Exercise requirements
The line with "Task: Click the Leverandørhistorikk button" through the last line of the entries: give these again exactly, and only these, without any pictures.

(Screenshot grounding data)
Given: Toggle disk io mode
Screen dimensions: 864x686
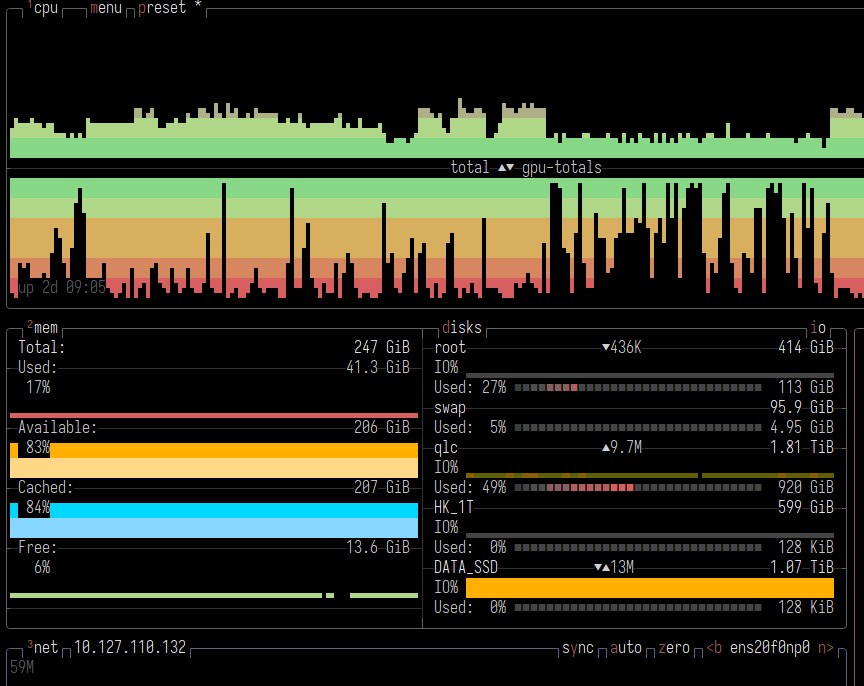Looking at the screenshot, I should (x=818, y=328).
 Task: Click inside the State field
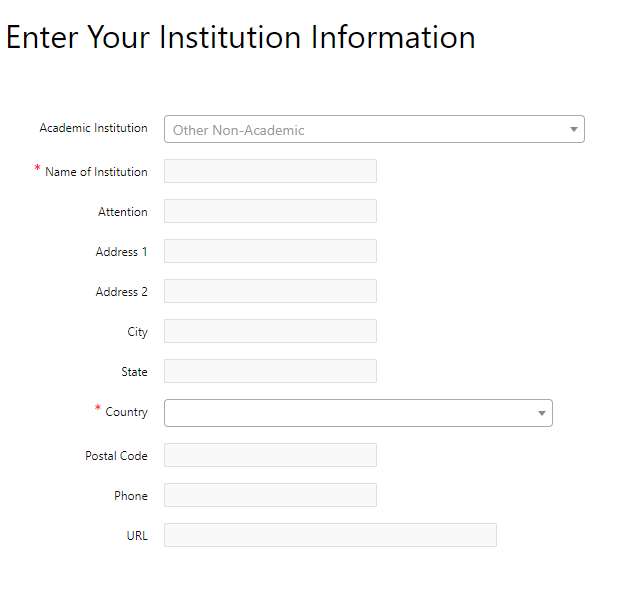pyautogui.click(x=270, y=371)
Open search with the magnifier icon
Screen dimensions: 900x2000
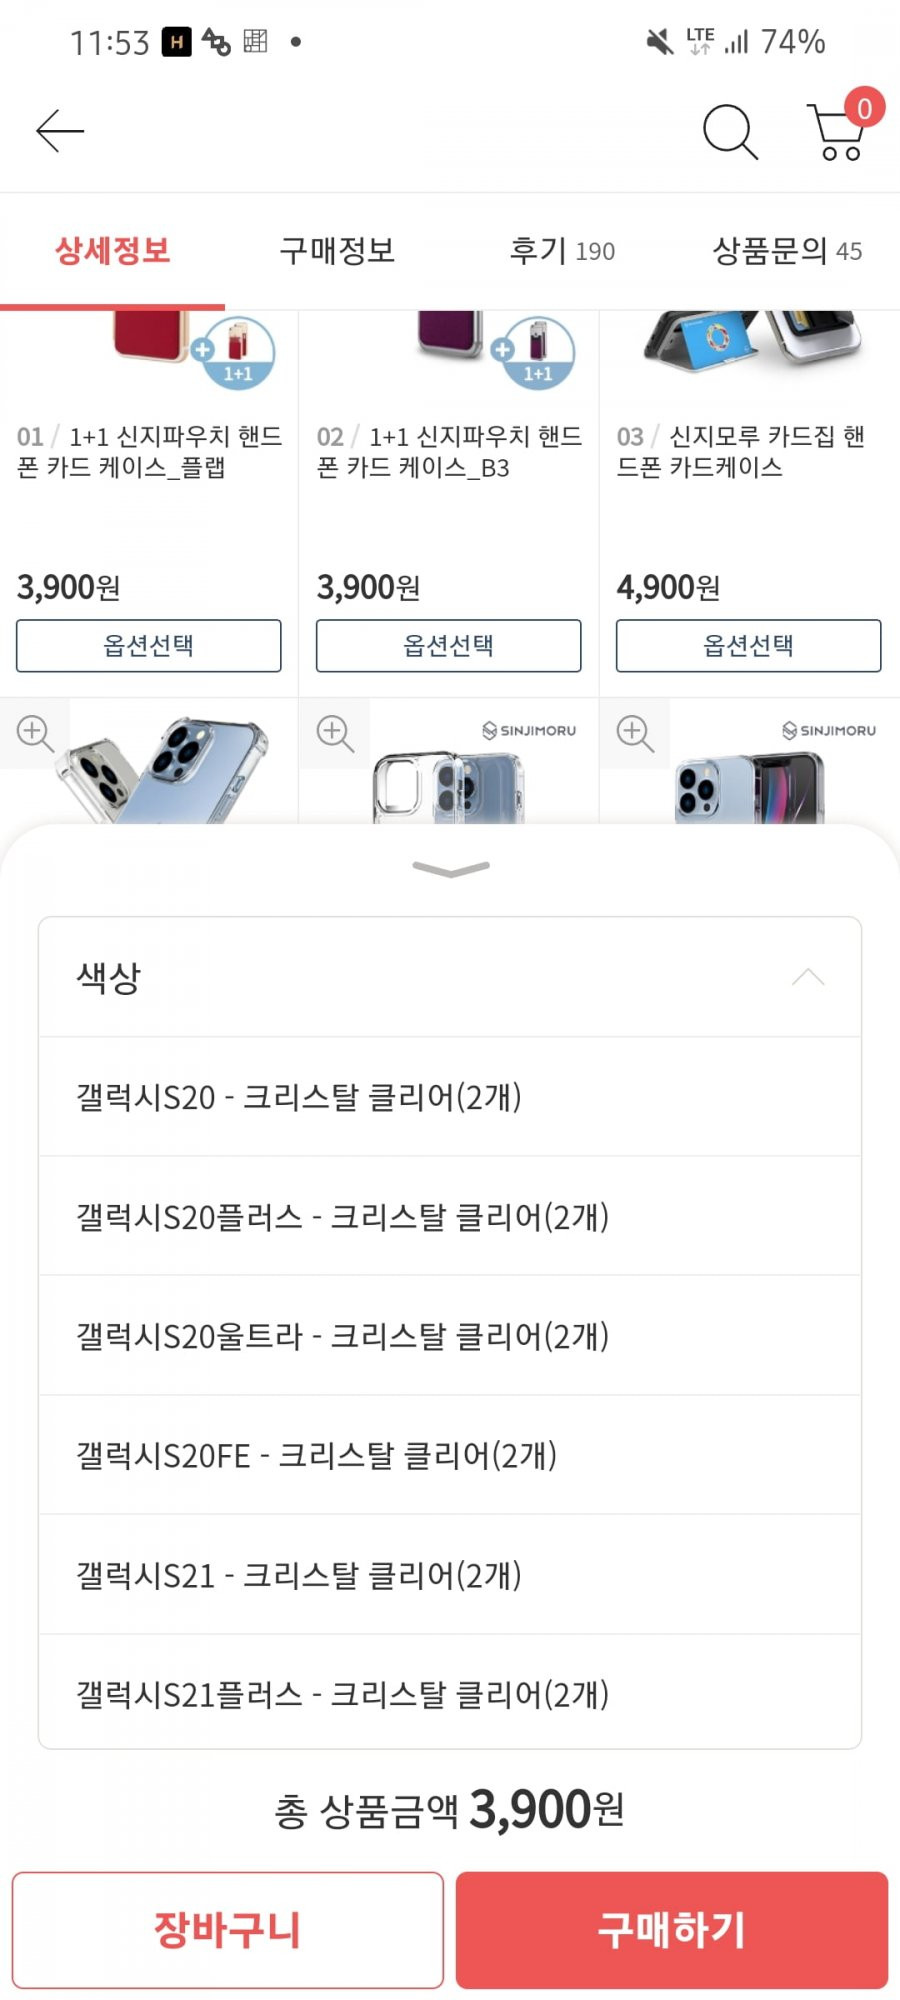click(x=730, y=131)
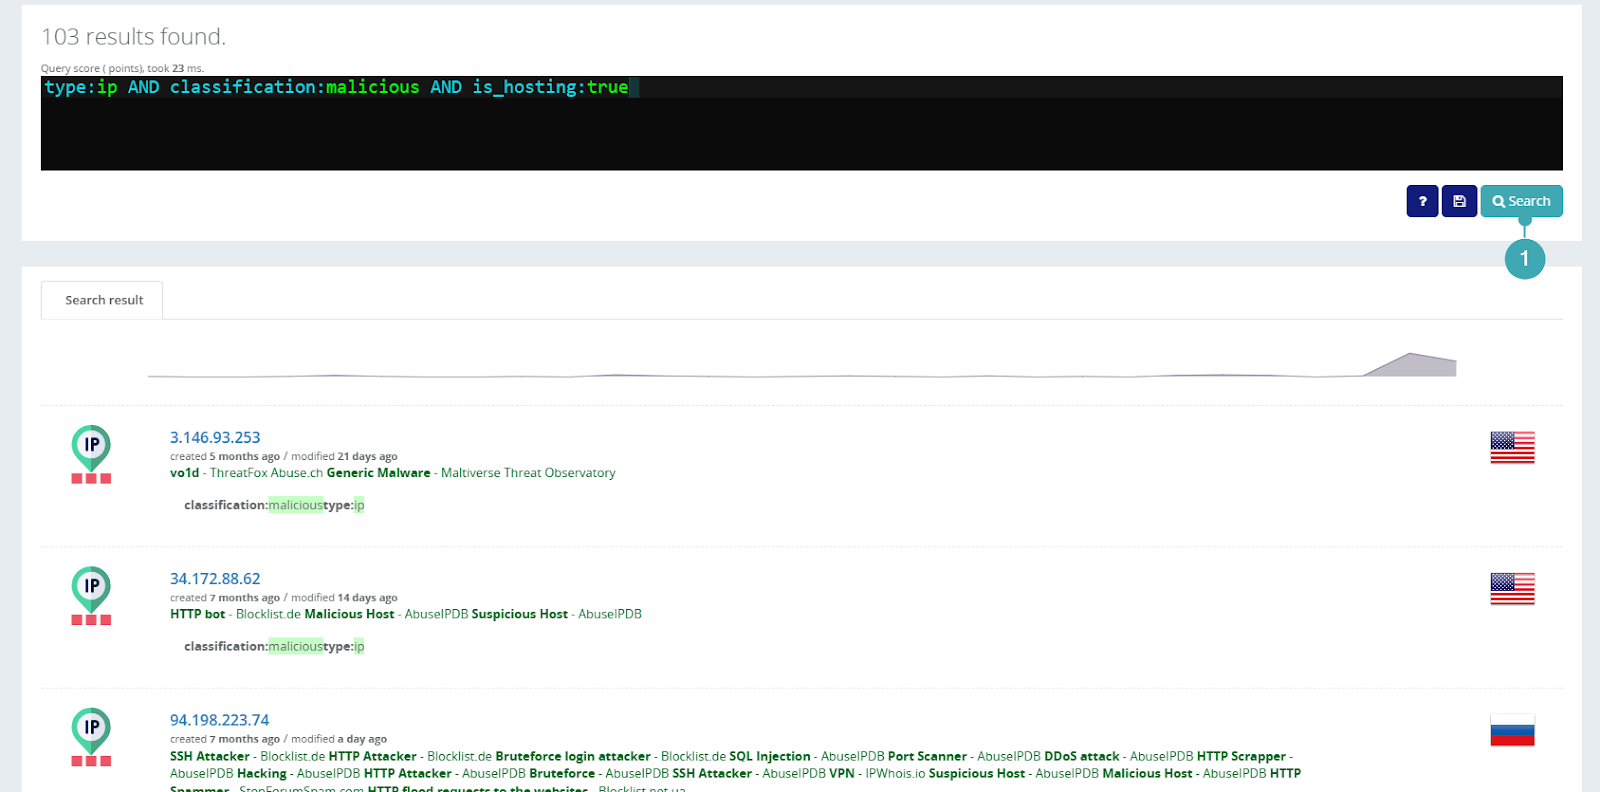Image resolution: width=1600 pixels, height=792 pixels.
Task: Click the question mark help button
Action: pos(1422,201)
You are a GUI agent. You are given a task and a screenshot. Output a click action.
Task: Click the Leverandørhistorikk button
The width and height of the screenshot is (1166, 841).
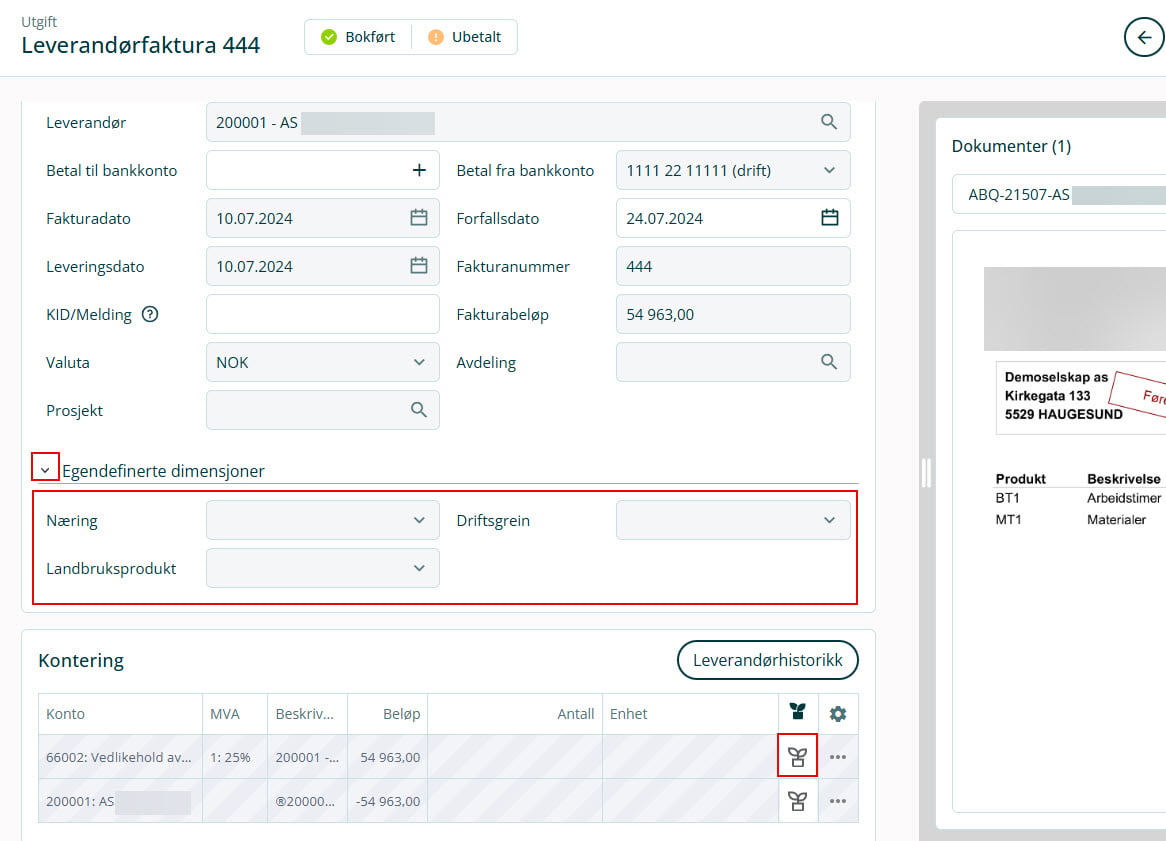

Finished exercise
Task: Click the Leverandørhistorikk button
The width and height of the screenshot is (1166, 841).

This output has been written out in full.